Using Touch Toggles with Microcontrollers

Note: Before going on with this page you may want to read Using Touch Toggles with your own electronics

Tam Valley Depot Products

It happens that Tam Valley Depot fascia control inputs need a momentary contact switch to ground. This design is provided in our Touch Trigger controls. Now you can have touch controls that directly operate your Tam Valley equipment. When operating with the Tam Valley Depot servo controls the indication on the control will change even if the switch is thrown by DCC!

Arduinos

The Arduino and Touch Toggles are a perfect pair. A number of “sensor shield” designs are available that provide each I/O pin of the Arduino with a 5v pin and ground pin in a neat row, exactly matching the Touch Toggle plug. With a sensor shield, Touch Toggles can plug directly into an Arduino. Similar shields are available for Arduino Megas too for really large projects. We also offer adapters to the Grove System for plug in simplicity.

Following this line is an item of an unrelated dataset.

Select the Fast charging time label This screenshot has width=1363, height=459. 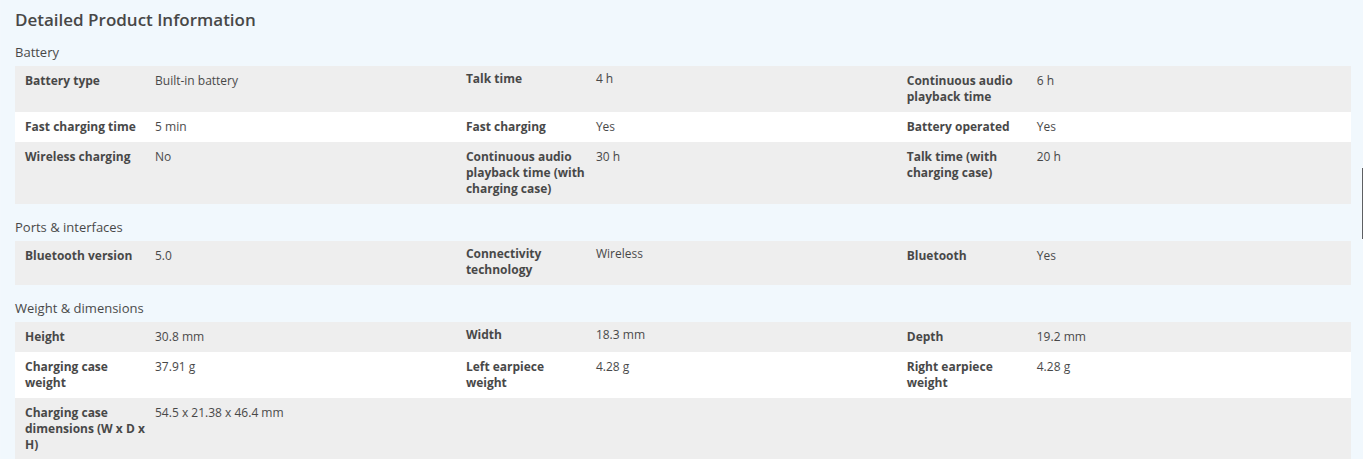click(80, 127)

Raspberry Pi, PICs and Other Controllers

All 5v logic-level inputs can read input from a Touch Toggle. Green is high, and Red is low.

Touch Toggles have a strong enough output to work with almost any 5v electronic logic at either TTL or CMOS logic levels. Each Toggle has an internal 20k pull-up resistor, and a common collector drain to ground which is open on Red. There is a 1k resistance before the output to prevent accidental damage to the Toggle. This arrangement provides about .2v (red) to 4.7v (green) into any high impedance input. Circuits that have their own 4.7k pullup resistors will read about 1v in the low (red) state. We offer an Inline Signal Booster for systems with high current TTL pull-up resistors.

Technical Notes and Geeky Stuff:

Controlling the Indication

It is neat trick to over-ride the native indication of a Touch Toggle using code from an Arduino or other microcontroller device. This is really handy when mixing the Toggles with computerized or DCC operation. In cases like these, you might want to change the indication sometimes without touching the Toggle.

The trick is to set up a loop in your code that alternates between checking to see if the button has been pushed and forcing the sensory lead high or low to make the Touch Toggle show green or red. Every tenth of a second or so the controller pin to the sensor lead is switched to an input to read the logical output value present in the Toggle. Once read, the pin is switched back to the desired output value to override the indication in the Touch Toggle. Repeat. This looping code is a super simple method of multiplexing the in and out on one wire.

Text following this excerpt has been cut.